*** EXERCISE INPUT ***

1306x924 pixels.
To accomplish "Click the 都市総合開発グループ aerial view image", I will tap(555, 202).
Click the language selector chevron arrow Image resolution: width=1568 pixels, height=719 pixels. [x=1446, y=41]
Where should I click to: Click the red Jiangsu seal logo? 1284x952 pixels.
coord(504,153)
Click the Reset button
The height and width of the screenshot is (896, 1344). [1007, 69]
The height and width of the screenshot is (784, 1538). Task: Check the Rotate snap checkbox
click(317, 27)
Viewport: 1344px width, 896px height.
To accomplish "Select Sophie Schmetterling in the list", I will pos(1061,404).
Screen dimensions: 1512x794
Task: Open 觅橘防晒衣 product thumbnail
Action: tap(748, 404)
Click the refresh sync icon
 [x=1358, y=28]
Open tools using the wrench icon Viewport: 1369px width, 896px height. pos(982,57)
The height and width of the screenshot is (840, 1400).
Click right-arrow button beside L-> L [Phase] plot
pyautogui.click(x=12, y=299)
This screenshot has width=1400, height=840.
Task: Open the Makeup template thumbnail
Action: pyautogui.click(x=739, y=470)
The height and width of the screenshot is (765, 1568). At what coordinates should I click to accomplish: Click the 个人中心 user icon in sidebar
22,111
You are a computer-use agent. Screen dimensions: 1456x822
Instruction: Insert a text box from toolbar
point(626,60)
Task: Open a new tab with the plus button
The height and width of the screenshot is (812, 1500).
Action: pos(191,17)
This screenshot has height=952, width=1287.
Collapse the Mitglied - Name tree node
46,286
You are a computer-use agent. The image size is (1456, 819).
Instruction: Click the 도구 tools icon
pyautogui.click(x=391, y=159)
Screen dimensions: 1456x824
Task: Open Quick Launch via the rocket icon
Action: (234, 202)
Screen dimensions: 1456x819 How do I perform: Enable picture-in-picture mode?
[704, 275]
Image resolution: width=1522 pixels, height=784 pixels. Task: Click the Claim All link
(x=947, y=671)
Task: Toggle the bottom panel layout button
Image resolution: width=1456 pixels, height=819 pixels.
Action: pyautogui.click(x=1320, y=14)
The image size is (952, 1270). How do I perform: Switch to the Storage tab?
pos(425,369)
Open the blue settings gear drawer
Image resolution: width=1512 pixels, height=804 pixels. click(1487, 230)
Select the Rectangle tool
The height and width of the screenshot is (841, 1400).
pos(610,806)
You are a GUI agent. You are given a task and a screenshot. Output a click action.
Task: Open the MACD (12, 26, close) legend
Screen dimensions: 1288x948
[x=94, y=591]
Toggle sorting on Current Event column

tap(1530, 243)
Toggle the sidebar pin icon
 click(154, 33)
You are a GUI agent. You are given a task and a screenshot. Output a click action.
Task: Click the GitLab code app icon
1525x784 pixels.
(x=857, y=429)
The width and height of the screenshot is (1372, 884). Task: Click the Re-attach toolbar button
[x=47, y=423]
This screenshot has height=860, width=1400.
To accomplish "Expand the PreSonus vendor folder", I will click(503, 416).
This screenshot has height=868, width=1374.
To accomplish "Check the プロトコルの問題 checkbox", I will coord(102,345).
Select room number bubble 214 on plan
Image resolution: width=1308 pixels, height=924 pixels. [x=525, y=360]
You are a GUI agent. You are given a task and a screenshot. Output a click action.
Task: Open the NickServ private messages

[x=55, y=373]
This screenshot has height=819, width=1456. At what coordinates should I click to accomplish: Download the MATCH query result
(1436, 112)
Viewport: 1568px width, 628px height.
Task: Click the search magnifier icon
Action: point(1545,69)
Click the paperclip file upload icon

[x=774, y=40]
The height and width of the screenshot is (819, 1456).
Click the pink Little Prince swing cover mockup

*** End of EXERCISE INPUT ***

§ **WHAT THE TASK ASKS**: Your answer must be every record above, retyped exactly.

§ **RESPONSE BOX**:
1306x924 pixels.
To accomplish "Click the 都市総合開発グループ aerial view image", I will tap(555, 202).
Click the language selector chevron arrow Image resolution: width=1568 pixels, height=719 pixels. [x=1446, y=41]
Where should I click to: Click the red Jiangsu seal logo? 1284x952 pixels.
coord(504,153)
Click the Reset button
The height and width of the screenshot is (896, 1344). [1007, 69]
The height and width of the screenshot is (784, 1538). Task: Check the Rotate snap checkbox
click(317, 27)
Viewport: 1344px width, 896px height.
To accomplish "Select Sophie Schmetterling in the list", I will pos(1061,404).
Screen dimensions: 1512x794
Task: Open 觅橘防晒衣 product thumbnail
Action: tap(748, 404)
Click the refresh sync icon
 [x=1358, y=28]
Open tools using the wrench icon Viewport: 1369px width, 896px height. pos(982,57)
The height and width of the screenshot is (840, 1400).
Click right-arrow button beside L-> L [Phase] plot
pyautogui.click(x=12, y=299)
This screenshot has width=1400, height=840.
Task: Open the Makeup template thumbnail
Action: pyautogui.click(x=739, y=470)
The height and width of the screenshot is (765, 1568). At what coordinates should I click to accomplish: Click the 个人中心 user icon in sidebar
22,111
You are a computer-use agent. Screen dimensions: 1456x822
Instruction: Insert a text box from toolbar
point(626,60)
Task: Open a new tab with the plus button
The height and width of the screenshot is (812, 1500).
Action: pos(191,17)
This screenshot has height=952, width=1287.
Collapse the Mitglied - Name tree node
46,286
You are a computer-use agent. The image size is (1456, 819).
Instruction: Click the 도구 tools icon
pyautogui.click(x=391, y=159)
Screen dimensions: 1456x824
Task: Open Quick Launch via the rocket icon
Action: (234, 202)
Screen dimensions: 1456x819 How do I perform: Enable picture-in-picture mode?
[704, 275]
Image resolution: width=1522 pixels, height=784 pixels. Task: Click the Claim All link
(x=947, y=671)
Task: Toggle the bottom panel layout button
Image resolution: width=1456 pixels, height=819 pixels.
Action: pyautogui.click(x=1320, y=14)
The image size is (952, 1270). How do I perform: Switch to the Storage tab?
pos(425,369)
Open the blue settings gear drawer
Image resolution: width=1512 pixels, height=804 pixels. click(1487, 230)
Select the Rectangle tool
The height and width of the screenshot is (841, 1400).
pos(610,806)
You are a GUI agent. You are given a task and a screenshot. Output a click action.
Task: Open the MACD (12, 26, close) legend
Screen dimensions: 1288x948
[x=94, y=591]
Toggle sorting on Current Event column

tap(1530, 243)
Toggle the sidebar pin icon
 click(154, 33)
You are a GUI agent. You are given a task and a screenshot. Output a click action.
Task: Click the GitLab code app icon
1525x784 pixels.
(x=857, y=429)
The width and height of the screenshot is (1372, 884). Task: Click the Re-attach toolbar button
[x=47, y=423]
This screenshot has height=860, width=1400.
To accomplish "Expand the PreSonus vendor folder", I will click(503, 416).
This screenshot has height=868, width=1374.
To accomplish "Check the プロトコルの問題 checkbox", I will coord(102,345).
Select room number bubble 214 on plan
Image resolution: width=1308 pixels, height=924 pixels. [x=525, y=360]
You are a GUI agent. You are given a task and a screenshot. Output a click action.
Task: Open the NickServ private messages

[x=55, y=373]
This screenshot has height=819, width=1456. At what coordinates should I click to accomplish: Download the MATCH query result
(1436, 112)
Viewport: 1568px width, 628px height.
Task: Click the search magnifier icon
Action: point(1545,69)
Click the paperclip file upload icon

[x=774, y=40]
The height and width of the screenshot is (819, 1456).
Click the pink Little Prince swing cover mockup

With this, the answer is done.